REQUIREMENTS — Name every Python library imported in the code shown in the search engine text.
━━━ GIVEN PASSAGE ━━━
Search Engine

Coding a search engine using TF-IDF and cosine similarity in Python to
find relevant TED talks

Contents

Objective    -    Pre-procesing    -    TF-IDF    -    Match ranking
Cosine Similarity    -    Conclusion

Objective

The aim of this project is to process search queries of multiple words and produce relevant result from a given database. The program will not include any third-party libraries that 'do it all for you' so we will be calling all the calculations.

Preprocessing

Pre-processing is very important. The data must be prepared for the algorithm to work well.

Preprocessing

Import the required libraries

In [1]:
import pandas as pd
import math
import re

Note that the file path will be different for you.
━━━ LISTED ENTRIES ━━━
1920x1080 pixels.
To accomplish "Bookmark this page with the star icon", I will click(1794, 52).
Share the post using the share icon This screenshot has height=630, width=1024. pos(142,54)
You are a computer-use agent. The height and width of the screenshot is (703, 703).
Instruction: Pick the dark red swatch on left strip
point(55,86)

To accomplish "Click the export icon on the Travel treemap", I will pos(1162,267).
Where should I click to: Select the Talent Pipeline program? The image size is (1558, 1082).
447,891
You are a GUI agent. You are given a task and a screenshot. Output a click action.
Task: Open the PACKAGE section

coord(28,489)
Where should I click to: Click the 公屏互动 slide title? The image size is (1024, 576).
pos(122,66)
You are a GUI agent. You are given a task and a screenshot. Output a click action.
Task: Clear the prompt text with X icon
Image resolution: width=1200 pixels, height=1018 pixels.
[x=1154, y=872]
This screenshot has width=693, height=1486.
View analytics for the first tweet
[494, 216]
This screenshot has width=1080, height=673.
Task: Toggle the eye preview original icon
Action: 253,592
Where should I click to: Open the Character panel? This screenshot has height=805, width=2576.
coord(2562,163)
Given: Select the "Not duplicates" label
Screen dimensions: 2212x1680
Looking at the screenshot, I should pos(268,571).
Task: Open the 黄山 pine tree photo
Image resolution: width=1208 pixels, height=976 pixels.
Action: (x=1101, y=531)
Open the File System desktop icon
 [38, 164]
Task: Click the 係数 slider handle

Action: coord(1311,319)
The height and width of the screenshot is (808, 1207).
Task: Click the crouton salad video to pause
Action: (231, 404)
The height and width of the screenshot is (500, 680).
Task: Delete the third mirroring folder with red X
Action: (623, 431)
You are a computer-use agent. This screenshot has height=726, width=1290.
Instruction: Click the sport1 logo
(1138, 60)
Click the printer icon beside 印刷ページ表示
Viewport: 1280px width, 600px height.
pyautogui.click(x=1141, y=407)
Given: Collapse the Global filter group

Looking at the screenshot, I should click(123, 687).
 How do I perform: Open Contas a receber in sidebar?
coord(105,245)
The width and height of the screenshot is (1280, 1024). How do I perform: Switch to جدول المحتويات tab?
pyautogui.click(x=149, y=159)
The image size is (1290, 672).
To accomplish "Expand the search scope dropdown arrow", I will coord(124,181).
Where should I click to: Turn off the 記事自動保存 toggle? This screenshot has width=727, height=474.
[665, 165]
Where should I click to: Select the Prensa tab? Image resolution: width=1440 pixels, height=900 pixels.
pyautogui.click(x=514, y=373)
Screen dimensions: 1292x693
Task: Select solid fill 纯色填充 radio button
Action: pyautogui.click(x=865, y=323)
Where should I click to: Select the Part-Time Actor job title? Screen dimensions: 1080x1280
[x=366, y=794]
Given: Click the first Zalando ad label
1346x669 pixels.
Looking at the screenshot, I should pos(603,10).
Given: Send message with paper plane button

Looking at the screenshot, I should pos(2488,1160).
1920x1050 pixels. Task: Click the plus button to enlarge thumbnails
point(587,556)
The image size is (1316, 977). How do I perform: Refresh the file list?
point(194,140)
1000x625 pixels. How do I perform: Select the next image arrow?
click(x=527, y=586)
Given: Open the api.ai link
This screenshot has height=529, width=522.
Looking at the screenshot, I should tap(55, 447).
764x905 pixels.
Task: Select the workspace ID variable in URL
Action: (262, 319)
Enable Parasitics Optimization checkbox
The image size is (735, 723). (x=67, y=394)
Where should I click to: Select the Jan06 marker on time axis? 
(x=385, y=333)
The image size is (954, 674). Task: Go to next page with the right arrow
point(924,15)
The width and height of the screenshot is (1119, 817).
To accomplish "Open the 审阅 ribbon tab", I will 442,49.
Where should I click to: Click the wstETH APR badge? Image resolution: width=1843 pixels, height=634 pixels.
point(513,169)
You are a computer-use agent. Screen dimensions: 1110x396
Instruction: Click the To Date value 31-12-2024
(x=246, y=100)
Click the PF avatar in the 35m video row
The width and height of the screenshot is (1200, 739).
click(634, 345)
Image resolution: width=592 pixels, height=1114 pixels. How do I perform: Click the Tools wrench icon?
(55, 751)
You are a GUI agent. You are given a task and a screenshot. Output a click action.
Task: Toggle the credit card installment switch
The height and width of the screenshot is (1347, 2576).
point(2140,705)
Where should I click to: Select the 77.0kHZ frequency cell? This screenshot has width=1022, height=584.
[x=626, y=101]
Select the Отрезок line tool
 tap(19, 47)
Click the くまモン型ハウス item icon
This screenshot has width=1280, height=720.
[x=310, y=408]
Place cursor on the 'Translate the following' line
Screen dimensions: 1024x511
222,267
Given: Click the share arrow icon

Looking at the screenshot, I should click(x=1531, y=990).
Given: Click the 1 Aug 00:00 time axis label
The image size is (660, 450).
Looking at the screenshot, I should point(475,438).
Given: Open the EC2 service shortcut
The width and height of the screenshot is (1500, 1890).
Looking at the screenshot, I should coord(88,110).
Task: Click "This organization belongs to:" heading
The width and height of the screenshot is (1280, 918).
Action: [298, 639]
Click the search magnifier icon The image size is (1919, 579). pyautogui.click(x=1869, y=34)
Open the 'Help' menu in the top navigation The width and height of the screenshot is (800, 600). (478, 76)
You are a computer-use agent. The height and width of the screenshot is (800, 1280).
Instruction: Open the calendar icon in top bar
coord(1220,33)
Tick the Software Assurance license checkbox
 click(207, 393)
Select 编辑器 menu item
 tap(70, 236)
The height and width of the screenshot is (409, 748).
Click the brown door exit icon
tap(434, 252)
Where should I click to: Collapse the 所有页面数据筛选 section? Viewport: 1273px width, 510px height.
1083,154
━━━
EXERCISE OUTPUT — pandas (imported as pd), math, re